Боря вышел из штабной комнаты, спустился по лестнице, и обессилено плюхнулся на скамейку у входа. В голове было мутно. Намного мутнее, чем в первый день Войны. Жить здесь. В нормальном городе, где есть всё, где люди ходят по улицам без оружия, где непуганые подростки могут в шутку кричать: «Помогите!». Играть в шахматы. Учить детей своему искусству. Жить, как человек. Когда-нибудь мир возродится, и снова будут проводиться турниры. Он восстановит свои старые наработки, они все с собой, в ноутбуке и многократно дублированные на флешках и дисках. Придумает новые варианты. Будет одним из сильнейших игроков в мире. Или даже сильнейшим. Да не это главное. Вернуться в шахматы. Перестать воевать…
А ребята пойдут дальше. Потому, что есть ЦЕЛЬ. И они пойдут к ней через территории новообразовавшихся «стран» и откровенно бандитские анклавы… Пойдут, теряя людей и машины, ловя пули и осколки, подрываясь на минах… И где-то под Саратовом захлебнется кровью Димка Поляков, так и не увидев родного Волгограда… А чуть позже, в астраханской степи, вместе с «Тигром» сгорит Ванька Герман, поймав тонким бортом гранату из РПГ… Злая пуля найдет лейтенанта Соловьева, прикрыть которого не хватит одной пары рук, держащих автомат… И до Таджикистана дойдет только Андрей Урусов. Потому что Седьмой дойдет в любом случае.
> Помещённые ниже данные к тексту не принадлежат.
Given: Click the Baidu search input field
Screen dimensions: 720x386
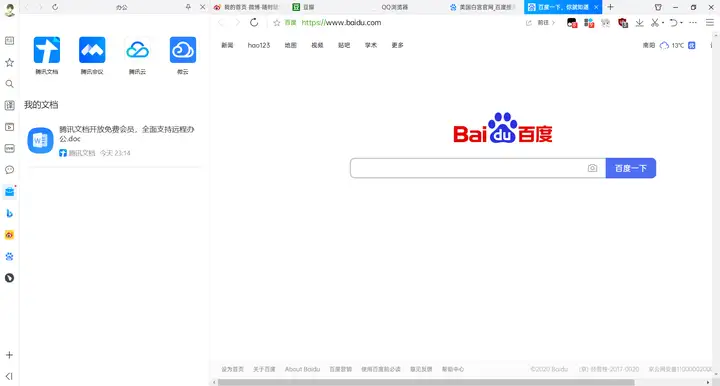Looking at the screenshot, I should click(468, 168).
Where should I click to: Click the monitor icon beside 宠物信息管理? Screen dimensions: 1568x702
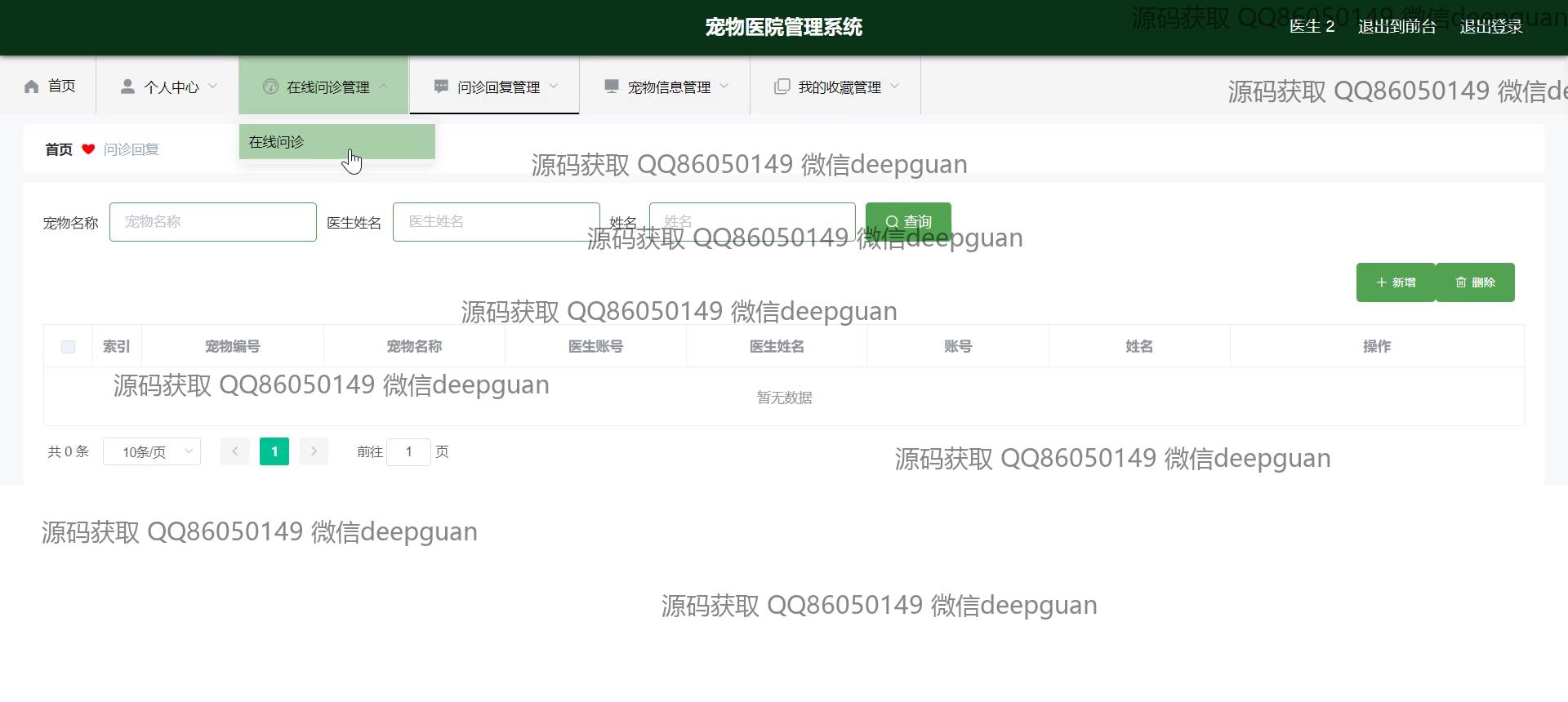[612, 87]
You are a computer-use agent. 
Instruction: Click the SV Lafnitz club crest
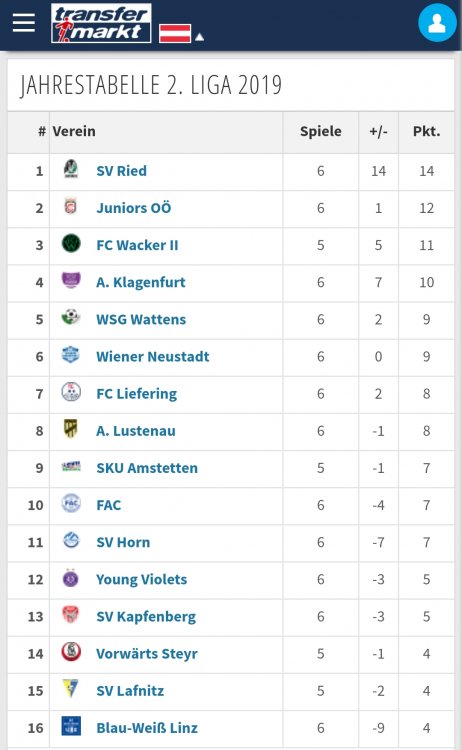[x=71, y=689]
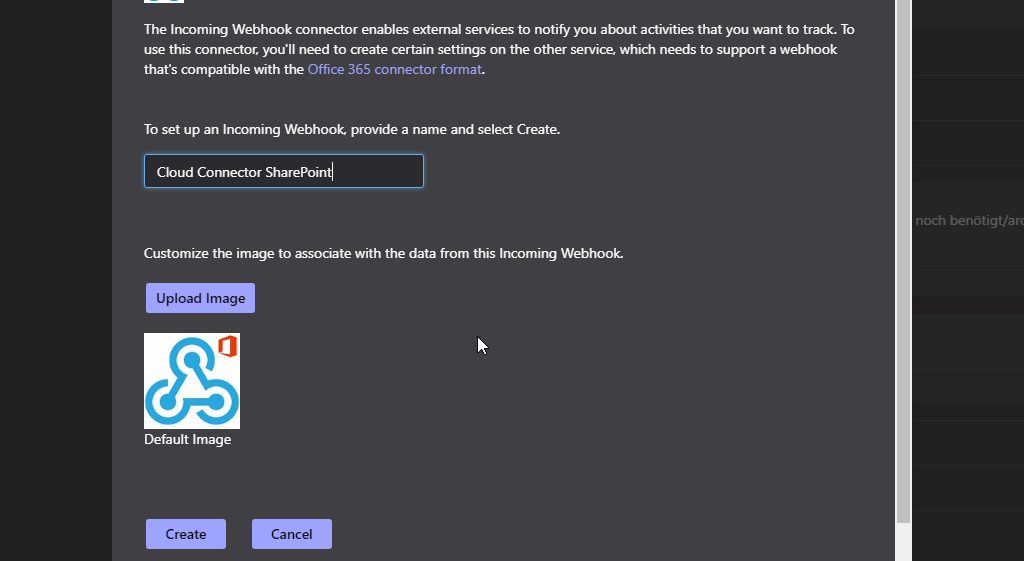
Task: Click the word 'Cloud' in the name field
Action: (175, 172)
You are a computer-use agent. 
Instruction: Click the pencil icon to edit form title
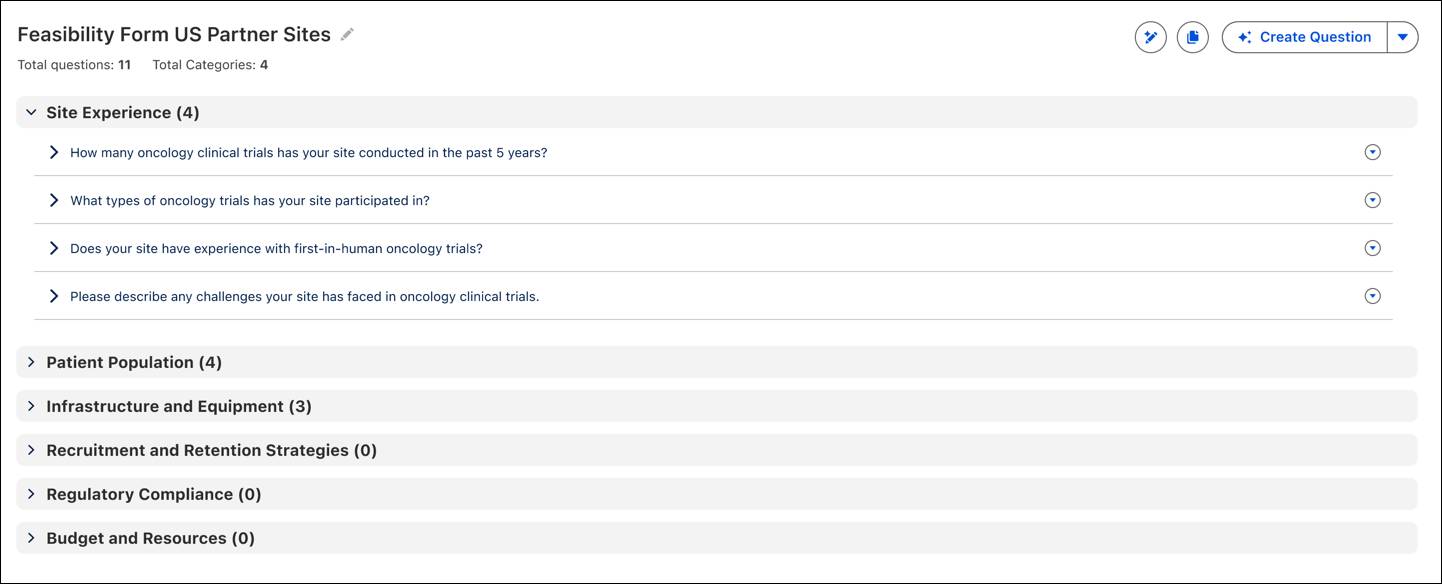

Но лишь затем, чтобы, умирая, выдохнуть в лицо Олегу: «Твой брат жив… В Уфе…».
А он будет стоять перед полковником Пчелинцевым, стараясь не смотреть в глаза, и что-то мямлить. Единственный выживший «рейдовик». Шахматист, гроссмейстер, домашний мальчик, абсолютно невоенный человек… Полковник пожмет плечами и уйдет вместе с бригадой. Уйдет дальше…
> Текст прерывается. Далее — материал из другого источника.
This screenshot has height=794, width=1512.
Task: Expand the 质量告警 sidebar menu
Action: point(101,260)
А навстречу бригаде пойдет семья, ибо мама, узнав, где он, не усидит на месте и своего добьется. Пойдут две невоенные женщины с ребенком на руках, почти старик с больным сердцем и Олег, брат, образец и почти супермен. Но всё же только почти. Не супермен, не бог, а просто хороший боец, один хороший боец. Как это мало против всего мира…
И опять он будет прятать глаза. От маленькой Санечки, пятнадцатилетней девочки с обезображенным уродливым шрамом лицом. Единственной дошедшей…
Шахматист… Гроссмейстер…
— Ванька, дай сигарету! — попросил Борис вышедшего из корпуса Германа.
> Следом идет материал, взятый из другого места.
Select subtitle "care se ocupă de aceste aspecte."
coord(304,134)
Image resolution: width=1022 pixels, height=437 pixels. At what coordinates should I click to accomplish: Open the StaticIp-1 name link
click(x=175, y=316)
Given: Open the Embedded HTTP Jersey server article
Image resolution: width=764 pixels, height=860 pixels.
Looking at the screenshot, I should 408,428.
— Ты ж не куришь, — удивился тот.
— Дай!
Водитель пожал плечами и протянул открытую пачку. Боря неумело прикурил. Затянулся. Раскашлялся, плюясь и перхая. Бросил сигарету на землю и пошел к своему корпусу.
— Ни хрена, какие мы богатые, — процедил Герман, поднимая с земли почти целую сигарету. — «Кемелом» бросаемся…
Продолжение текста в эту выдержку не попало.